Although undated, I suspect that this Sunset was painted at about this time, and shows her extending into less conventional colours.
In 1891, she married the painter Karl Mediz, becoming Emilie Mediz-Pelikan. They tried to establish themselves in Vienna, then moved to Krems an der Donau in (northern) Lower Austria, on the river Danube. They finally settled in Dresden in 1894, travelling to the Tyrol, Italy and the Mediterranean coast to paint there when they could.

Painted in pastel in 1899, her Gschloß (‘castle’) shows a strange rocky hill from an almost alien landscape.

Flowering Chestnuts from 1900 is now perhaps her best-known, or least-forgotten, painting, with its contrasting rhythm in the flowers and the fine whorls of the clouds. Two small groups of people at the water’s edge provide subtle colour contrast.

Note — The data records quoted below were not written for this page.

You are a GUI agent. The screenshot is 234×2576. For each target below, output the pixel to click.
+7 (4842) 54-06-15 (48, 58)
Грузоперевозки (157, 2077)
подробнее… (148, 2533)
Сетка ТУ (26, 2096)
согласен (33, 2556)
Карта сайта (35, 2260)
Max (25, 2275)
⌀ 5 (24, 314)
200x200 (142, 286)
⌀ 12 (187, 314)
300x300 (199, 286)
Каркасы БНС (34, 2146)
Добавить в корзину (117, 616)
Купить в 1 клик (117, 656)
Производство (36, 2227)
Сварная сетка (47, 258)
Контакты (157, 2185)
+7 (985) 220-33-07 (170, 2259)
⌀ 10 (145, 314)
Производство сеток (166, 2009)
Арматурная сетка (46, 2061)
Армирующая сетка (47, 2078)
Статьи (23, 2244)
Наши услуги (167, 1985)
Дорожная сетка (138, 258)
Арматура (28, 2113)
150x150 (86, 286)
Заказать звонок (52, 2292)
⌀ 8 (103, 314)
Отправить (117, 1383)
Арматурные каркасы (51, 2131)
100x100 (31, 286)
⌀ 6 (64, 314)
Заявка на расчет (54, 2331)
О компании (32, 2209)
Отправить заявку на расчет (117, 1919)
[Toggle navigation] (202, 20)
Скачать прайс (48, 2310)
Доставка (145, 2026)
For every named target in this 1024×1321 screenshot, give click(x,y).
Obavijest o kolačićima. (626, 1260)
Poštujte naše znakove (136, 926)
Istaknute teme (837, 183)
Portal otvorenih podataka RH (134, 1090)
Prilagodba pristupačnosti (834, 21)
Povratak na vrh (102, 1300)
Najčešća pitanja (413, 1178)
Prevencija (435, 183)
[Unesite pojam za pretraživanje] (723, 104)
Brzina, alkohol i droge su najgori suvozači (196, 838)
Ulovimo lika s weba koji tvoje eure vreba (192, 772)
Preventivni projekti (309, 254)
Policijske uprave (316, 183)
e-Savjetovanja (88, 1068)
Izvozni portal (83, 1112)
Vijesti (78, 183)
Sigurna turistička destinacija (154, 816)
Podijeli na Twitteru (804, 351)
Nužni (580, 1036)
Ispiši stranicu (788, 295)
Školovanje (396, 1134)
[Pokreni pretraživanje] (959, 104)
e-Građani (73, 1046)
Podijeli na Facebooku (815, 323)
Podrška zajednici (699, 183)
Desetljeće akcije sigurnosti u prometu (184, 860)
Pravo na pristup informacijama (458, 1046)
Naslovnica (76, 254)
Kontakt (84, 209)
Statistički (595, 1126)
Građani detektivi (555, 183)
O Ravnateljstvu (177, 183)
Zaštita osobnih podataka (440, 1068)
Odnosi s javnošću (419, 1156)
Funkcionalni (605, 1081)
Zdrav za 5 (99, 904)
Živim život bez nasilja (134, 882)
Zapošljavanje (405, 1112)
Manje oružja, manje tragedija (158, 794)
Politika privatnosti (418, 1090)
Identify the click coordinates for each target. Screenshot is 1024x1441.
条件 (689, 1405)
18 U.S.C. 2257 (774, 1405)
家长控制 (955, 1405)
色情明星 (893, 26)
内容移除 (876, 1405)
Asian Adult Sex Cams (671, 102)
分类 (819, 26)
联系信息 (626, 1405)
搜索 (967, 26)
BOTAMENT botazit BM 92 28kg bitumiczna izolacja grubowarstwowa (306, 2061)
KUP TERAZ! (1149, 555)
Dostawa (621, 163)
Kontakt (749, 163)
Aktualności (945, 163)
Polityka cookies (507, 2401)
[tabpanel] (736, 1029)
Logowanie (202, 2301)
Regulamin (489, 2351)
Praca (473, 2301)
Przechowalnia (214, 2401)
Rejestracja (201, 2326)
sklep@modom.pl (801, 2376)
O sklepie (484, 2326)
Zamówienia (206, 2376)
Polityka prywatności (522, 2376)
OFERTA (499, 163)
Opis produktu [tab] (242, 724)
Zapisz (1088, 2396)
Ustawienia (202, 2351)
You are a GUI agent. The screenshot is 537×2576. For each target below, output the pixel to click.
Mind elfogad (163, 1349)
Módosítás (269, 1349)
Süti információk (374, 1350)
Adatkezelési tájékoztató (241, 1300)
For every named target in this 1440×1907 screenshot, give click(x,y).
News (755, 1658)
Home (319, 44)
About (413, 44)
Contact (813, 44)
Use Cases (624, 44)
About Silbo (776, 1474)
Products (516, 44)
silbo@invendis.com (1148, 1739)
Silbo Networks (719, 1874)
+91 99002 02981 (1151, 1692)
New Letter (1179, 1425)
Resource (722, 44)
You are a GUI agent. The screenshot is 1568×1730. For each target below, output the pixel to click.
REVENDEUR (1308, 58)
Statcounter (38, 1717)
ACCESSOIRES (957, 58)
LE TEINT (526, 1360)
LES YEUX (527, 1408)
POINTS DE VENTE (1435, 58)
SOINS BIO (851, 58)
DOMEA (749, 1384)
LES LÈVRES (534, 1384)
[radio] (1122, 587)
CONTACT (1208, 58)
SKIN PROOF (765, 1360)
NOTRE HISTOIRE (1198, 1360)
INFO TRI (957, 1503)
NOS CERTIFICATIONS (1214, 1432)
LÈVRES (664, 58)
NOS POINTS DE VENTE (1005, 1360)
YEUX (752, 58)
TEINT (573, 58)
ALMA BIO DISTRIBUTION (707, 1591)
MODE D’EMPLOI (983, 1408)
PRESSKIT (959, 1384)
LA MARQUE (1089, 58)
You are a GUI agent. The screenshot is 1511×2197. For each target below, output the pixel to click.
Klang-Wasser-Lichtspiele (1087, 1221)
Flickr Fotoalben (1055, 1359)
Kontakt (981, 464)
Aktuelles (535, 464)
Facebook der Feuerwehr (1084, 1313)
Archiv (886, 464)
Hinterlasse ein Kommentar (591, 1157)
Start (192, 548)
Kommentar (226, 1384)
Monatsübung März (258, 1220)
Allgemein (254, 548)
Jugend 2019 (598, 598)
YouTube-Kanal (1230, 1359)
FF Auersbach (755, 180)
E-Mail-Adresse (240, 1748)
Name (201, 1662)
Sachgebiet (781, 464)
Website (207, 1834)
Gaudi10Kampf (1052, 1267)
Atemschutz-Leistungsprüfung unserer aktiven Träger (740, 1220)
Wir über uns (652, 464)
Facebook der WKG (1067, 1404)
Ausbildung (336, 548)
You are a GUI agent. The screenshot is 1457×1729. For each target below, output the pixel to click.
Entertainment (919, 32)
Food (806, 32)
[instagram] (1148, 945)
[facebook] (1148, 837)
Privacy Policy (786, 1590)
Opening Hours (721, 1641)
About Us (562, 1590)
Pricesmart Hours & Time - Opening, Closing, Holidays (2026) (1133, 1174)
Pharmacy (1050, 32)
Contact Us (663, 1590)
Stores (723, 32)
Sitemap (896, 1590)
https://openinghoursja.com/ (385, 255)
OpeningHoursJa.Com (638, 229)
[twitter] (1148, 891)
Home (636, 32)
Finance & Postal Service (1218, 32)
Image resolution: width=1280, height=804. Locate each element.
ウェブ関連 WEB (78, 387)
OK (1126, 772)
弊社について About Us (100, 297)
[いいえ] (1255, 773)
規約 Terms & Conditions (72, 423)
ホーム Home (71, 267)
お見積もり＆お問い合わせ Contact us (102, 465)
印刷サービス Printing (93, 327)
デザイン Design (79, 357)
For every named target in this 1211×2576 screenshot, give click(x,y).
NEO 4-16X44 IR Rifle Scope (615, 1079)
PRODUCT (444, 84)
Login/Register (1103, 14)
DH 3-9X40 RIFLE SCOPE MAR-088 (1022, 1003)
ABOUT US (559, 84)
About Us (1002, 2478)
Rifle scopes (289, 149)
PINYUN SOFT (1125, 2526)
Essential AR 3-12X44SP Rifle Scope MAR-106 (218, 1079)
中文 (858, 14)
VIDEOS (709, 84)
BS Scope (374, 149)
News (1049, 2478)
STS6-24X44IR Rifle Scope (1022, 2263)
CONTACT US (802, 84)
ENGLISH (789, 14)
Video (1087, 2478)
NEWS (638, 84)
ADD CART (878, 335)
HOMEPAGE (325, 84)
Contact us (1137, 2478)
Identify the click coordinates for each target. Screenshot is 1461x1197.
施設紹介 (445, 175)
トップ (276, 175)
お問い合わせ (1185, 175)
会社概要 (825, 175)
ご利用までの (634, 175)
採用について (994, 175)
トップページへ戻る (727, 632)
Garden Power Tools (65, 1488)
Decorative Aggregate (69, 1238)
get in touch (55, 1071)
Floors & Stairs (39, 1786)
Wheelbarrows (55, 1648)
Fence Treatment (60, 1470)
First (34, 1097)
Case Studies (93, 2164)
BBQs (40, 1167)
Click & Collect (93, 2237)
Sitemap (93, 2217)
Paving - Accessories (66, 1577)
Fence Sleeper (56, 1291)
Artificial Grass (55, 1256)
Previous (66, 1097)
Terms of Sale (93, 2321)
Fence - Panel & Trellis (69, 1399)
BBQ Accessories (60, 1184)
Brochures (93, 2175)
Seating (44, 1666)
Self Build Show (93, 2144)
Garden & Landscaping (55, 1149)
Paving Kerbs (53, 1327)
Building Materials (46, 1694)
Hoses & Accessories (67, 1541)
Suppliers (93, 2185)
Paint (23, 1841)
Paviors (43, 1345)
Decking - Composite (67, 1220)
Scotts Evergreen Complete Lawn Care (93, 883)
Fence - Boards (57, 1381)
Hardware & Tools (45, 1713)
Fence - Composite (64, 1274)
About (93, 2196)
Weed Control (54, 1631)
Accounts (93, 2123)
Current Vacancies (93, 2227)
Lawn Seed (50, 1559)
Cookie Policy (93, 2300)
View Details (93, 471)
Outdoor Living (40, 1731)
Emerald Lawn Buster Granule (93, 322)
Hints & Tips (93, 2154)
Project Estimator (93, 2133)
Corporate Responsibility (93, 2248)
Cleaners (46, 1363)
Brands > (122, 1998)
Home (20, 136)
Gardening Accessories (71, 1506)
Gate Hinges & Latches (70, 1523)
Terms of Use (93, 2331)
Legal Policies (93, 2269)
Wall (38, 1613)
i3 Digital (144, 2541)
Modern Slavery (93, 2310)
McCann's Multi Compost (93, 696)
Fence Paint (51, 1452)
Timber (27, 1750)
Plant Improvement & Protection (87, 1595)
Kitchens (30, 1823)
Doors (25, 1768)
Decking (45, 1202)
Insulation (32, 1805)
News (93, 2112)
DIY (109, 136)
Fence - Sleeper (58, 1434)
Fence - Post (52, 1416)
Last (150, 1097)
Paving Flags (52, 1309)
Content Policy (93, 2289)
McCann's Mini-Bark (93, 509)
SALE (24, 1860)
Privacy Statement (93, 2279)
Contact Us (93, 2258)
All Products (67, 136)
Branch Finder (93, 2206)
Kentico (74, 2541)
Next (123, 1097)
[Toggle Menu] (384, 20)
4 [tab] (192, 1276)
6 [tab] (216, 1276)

She painted this View from the Dürnstein Ruins over the Danube Valley in about 1900 too. In the foreground are the ruins of Dürnstein Castle, near Krems, with the River Danube below, meandering tightly from the top. The castle was built in the early twelfth century, and King Richard I of England was held prisoner there in 1192-93. It was abandoned in 1679.
Mediz-Pelikan’s breakthrough finally came with two exhibitions around the turn of the century: the first exhibition of the Vienna Secession in 1898, where she and her husband showed three works, and at an international exhibition in Dresden in 1901.

This unusual View of Lacroma from 1902 was perhaps painted on a rock promontory of the island of Lokrum, just off Dubrovnik in Croatia. Its supernatural appearance suggests the development of symbolism in her work.

She painted this wintry scene at Berchtesgaden in 1903 using pastels, an unusual choice of medium for a snowscape with such fine detail.
I have images of three paintings of hers for which I am unable to even suggest a date, although I suspect that they were completed after 1890.

Wisteria, Fountain and Poplar Trees has a definite look of symbolism, with its ghostly purple wisteria bush, water fountain, and clump of poplar trunks.

At the Park Wall appears to be a quick oil sketch of some autumn vegetation, which could perhaps date from earlier, when she was in France or Belgium around 1890.

View of Villa Cipressi, Varenna, Lake Como has been attributed to her, and was perhaps painted in more Impressionist style when she and her husband travelled to Italy together.
In March 1908, when in Dresden, Emilie Mediz-Pelikan died suddenly from heart failure, at the age of only 47.
Most of her work fell into the hands of a single heir, who refused any exhibition of it, and after their death those paintings passed to the East German state, where many seemingly vanished. Her work is finally, more than a century after her death, being rediscovered.